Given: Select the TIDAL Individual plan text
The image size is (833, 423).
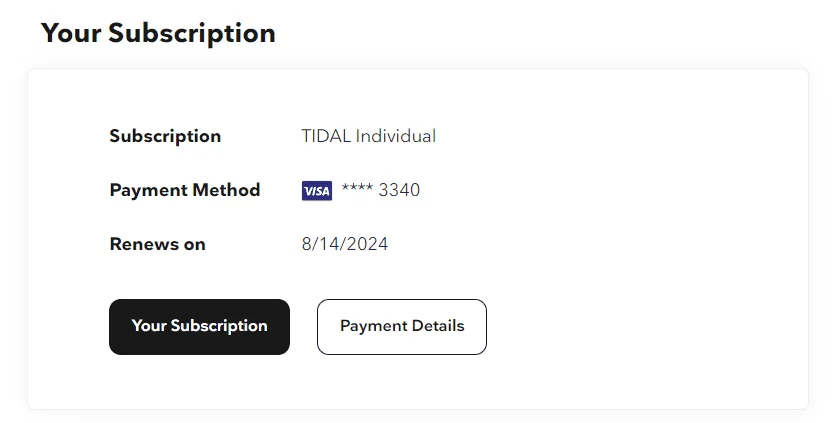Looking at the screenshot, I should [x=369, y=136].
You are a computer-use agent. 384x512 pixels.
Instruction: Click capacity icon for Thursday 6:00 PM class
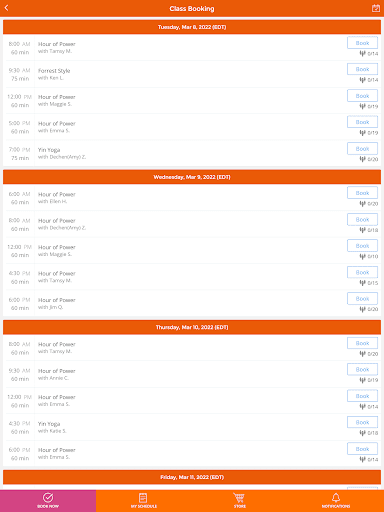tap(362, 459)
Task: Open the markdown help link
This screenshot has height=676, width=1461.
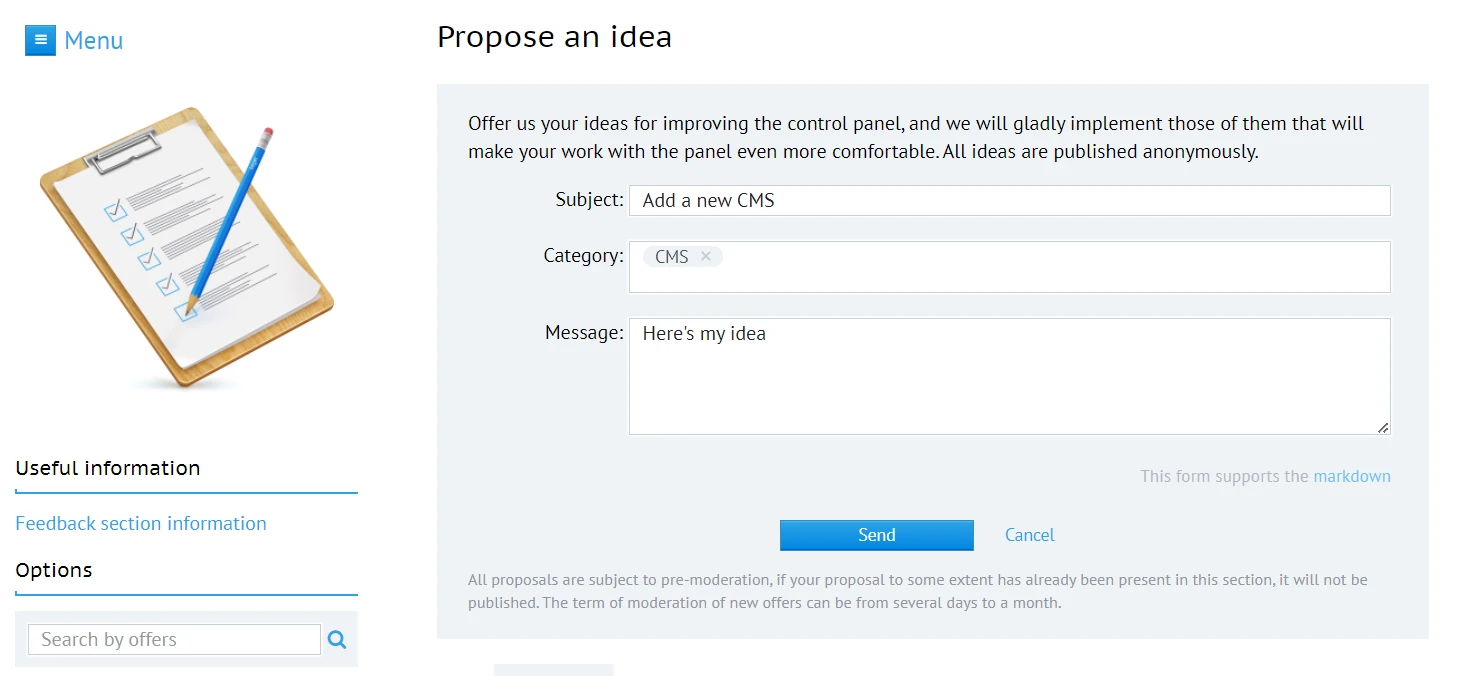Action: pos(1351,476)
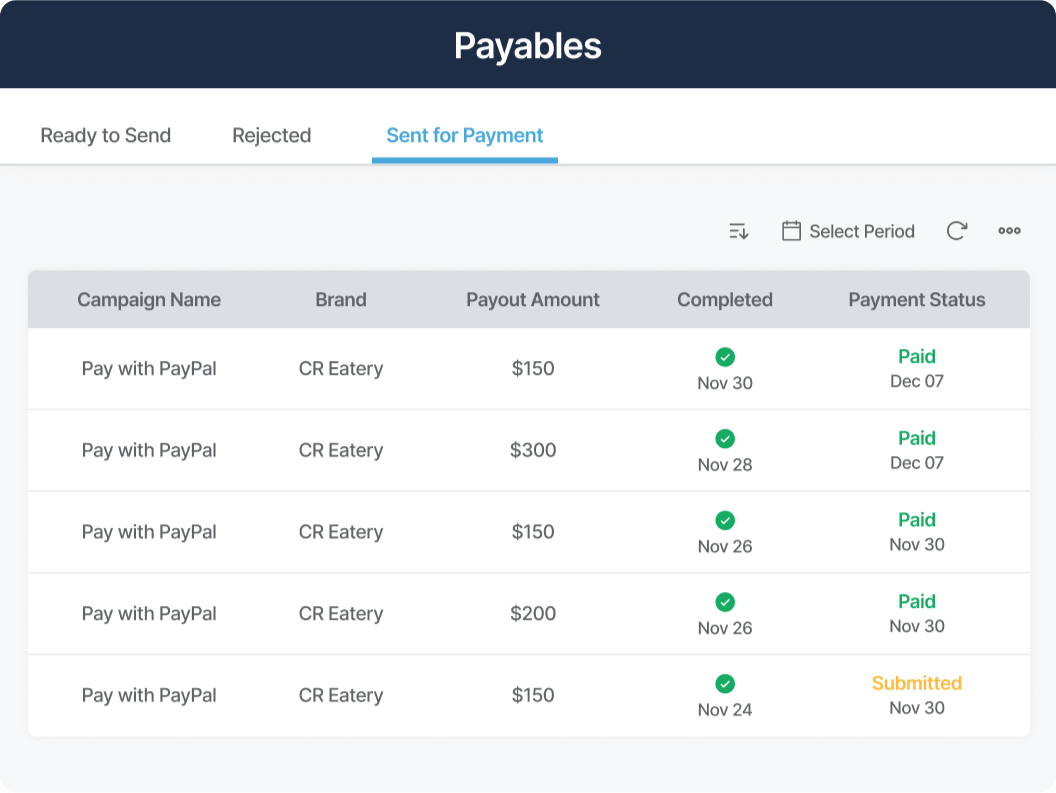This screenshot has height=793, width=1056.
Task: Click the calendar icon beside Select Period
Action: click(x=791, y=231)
+ + + + + + +
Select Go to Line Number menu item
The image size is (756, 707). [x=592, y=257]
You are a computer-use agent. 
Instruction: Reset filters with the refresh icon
+ + + + + + +
• _YOUR OBJECTIVE_
Of the lines above, quote exactly those from the one with "Given: Select the TIDAL Individual plan text" through the one with "Task: Open the markdown help link", ends included; pictures stay out.

• _YOUR RESPONSE_
Given: Select the TIDAL Individual plan text
The image size is (833, 423).
Looking at the screenshot, I should [x=369, y=136].
You are a computer-use agent. 384x512 pixels.
Instruction: Click capacity icon for Thursday 6:00 PM class
tap(362, 459)
Task: Open the markdown help link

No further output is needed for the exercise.